_PASSAGE FOR REVIEW_

# somewhere over the rainbow



## stephiiberrybean (Sep 9, 2011)

a video of my horse, Jimbo.

Hope you like it.

[video=youtube]http://www.youtube.com/watch?v=E5M3XVtPkr4[/video]


----------



## ALDABRAMAN (Sep 9, 2011)




----------



## Jacqui (Sep 9, 2011)

He doing any better?


----------



## FranklinTturtle (Sep 9, 2011)

That love. How many hands is Jimbo?


----------



## stephiiberrybean (Sep 10, 2011)

He seems better now he's on the bute. We got results back to say it's not a virus. So on monday we meet with the vet to discuss whats the next step.



Jacqui said:


> He doing any better?



He's quite a big boy. He's 17hh 



FranklinTturtle said:


> That love. How many hands is Jimbo?


----------



## FranklinTturtle (Sep 10, 2011)

stephiiberrybean said:


> He seems better now he's on the bute. We got results back to say it's not a virus. So on monday we meet with the vet to discuss whats the next step.
> 
> 
> 
> ...


----------



## stephiiberrybean (Sep 10, 2011)

Yea. He's a gentle giant though


----------



## lynnedit (Sep 10, 2011)

That's a beautiful video. I hope he feels better and that the vet visit goes well for both of you!


----------



## stephiiberrybean (Sep 10, 2011)

Thank you


----------



## N2TORTS (Sep 10, 2011)

that was very nice .... beautiful horse~
" Two thumbs up " ... or should it be " hoofs' " 


JD~


----------



## stephiiberrybean (Sep 11, 2011)

hehe. Thank you


----------



## Turtle Guru (Sep 11, 2011)

nice horse very nice


----------

_SUPPLIED INFORMATION_

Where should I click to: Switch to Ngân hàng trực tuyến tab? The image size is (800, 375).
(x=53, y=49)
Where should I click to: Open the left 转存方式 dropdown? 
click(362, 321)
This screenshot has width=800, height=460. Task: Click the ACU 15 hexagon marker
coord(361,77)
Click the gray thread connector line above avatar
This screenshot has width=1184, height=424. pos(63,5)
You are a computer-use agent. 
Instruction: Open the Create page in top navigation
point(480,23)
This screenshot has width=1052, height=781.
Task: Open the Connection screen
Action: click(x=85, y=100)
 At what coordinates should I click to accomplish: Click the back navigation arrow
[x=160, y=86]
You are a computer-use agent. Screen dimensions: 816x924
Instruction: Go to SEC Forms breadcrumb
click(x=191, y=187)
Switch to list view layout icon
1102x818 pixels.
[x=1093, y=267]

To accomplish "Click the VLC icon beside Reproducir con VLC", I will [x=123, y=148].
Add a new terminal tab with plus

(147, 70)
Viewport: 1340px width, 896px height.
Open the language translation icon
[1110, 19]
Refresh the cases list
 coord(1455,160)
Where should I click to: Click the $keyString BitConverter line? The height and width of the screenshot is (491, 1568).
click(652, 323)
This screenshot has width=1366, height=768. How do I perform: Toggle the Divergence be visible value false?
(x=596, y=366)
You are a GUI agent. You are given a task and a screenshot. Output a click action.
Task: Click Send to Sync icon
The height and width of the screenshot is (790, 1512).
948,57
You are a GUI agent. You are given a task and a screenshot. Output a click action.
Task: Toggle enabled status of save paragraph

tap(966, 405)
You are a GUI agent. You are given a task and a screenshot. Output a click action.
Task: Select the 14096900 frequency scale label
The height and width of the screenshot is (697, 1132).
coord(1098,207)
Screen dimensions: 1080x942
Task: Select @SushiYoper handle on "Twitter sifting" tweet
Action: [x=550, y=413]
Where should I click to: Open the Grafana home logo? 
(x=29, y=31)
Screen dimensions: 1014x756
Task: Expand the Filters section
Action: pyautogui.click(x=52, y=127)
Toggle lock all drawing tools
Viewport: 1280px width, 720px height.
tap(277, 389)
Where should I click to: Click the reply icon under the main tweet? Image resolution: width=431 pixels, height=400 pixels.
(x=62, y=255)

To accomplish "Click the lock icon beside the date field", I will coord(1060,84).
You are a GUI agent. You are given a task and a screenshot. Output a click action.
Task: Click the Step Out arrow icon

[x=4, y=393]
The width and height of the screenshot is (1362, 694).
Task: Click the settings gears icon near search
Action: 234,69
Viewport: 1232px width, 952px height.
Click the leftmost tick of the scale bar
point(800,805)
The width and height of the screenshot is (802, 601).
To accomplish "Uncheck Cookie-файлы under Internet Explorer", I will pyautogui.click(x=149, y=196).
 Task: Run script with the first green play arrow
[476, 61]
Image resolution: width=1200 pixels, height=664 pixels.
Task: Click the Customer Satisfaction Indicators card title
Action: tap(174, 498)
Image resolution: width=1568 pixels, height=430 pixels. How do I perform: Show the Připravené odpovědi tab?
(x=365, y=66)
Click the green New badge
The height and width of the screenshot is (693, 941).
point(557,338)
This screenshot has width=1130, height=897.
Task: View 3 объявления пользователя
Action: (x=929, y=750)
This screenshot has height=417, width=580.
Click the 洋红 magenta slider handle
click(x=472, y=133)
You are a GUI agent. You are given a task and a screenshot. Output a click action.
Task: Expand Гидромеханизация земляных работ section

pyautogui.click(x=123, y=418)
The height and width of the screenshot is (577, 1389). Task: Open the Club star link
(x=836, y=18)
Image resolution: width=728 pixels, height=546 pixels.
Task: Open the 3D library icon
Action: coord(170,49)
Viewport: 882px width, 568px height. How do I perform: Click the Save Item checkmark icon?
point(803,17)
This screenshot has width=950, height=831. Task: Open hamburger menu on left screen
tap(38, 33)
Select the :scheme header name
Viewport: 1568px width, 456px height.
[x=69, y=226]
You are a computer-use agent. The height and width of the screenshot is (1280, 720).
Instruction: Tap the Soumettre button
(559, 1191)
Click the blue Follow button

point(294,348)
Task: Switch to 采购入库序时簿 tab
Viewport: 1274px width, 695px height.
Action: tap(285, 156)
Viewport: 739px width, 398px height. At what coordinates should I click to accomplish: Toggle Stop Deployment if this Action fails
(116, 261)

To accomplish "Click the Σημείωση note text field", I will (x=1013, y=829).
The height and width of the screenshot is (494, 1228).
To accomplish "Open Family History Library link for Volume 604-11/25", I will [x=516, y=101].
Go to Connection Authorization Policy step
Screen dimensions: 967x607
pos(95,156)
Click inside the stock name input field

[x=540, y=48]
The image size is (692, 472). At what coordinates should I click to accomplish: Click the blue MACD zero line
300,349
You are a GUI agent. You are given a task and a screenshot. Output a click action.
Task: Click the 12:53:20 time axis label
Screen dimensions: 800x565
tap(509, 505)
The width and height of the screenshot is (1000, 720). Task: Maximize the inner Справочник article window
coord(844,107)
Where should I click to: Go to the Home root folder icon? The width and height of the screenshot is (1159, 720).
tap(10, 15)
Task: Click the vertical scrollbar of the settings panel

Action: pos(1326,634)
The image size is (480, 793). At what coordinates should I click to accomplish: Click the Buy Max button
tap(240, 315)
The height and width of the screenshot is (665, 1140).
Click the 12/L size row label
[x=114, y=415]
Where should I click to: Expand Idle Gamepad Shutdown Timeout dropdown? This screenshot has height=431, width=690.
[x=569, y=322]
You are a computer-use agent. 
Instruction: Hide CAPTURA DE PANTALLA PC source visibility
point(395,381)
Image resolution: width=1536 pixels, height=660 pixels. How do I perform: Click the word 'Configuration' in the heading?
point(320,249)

_WORK REQUEST 1_
In the thread about Jimbo, how tall is Jimbo said to be?
_WORK REQUEST 2_
Summarize the thread about Jimbo in two sentences.
The data has no role in this.

_ANSWER 1_
He is 17hh.

_ANSWER 2_
stephiiberrybean posts a video of a horse named Jimbo, and other members praise the video and ask how he is doing and how many hands he is. stephiiberrybean replies that he seems better now that he's on bute, that results showed it is not a virus, that a meeting with the vet on Monday will discuss the next step, and that he is a 17hh gentle giant.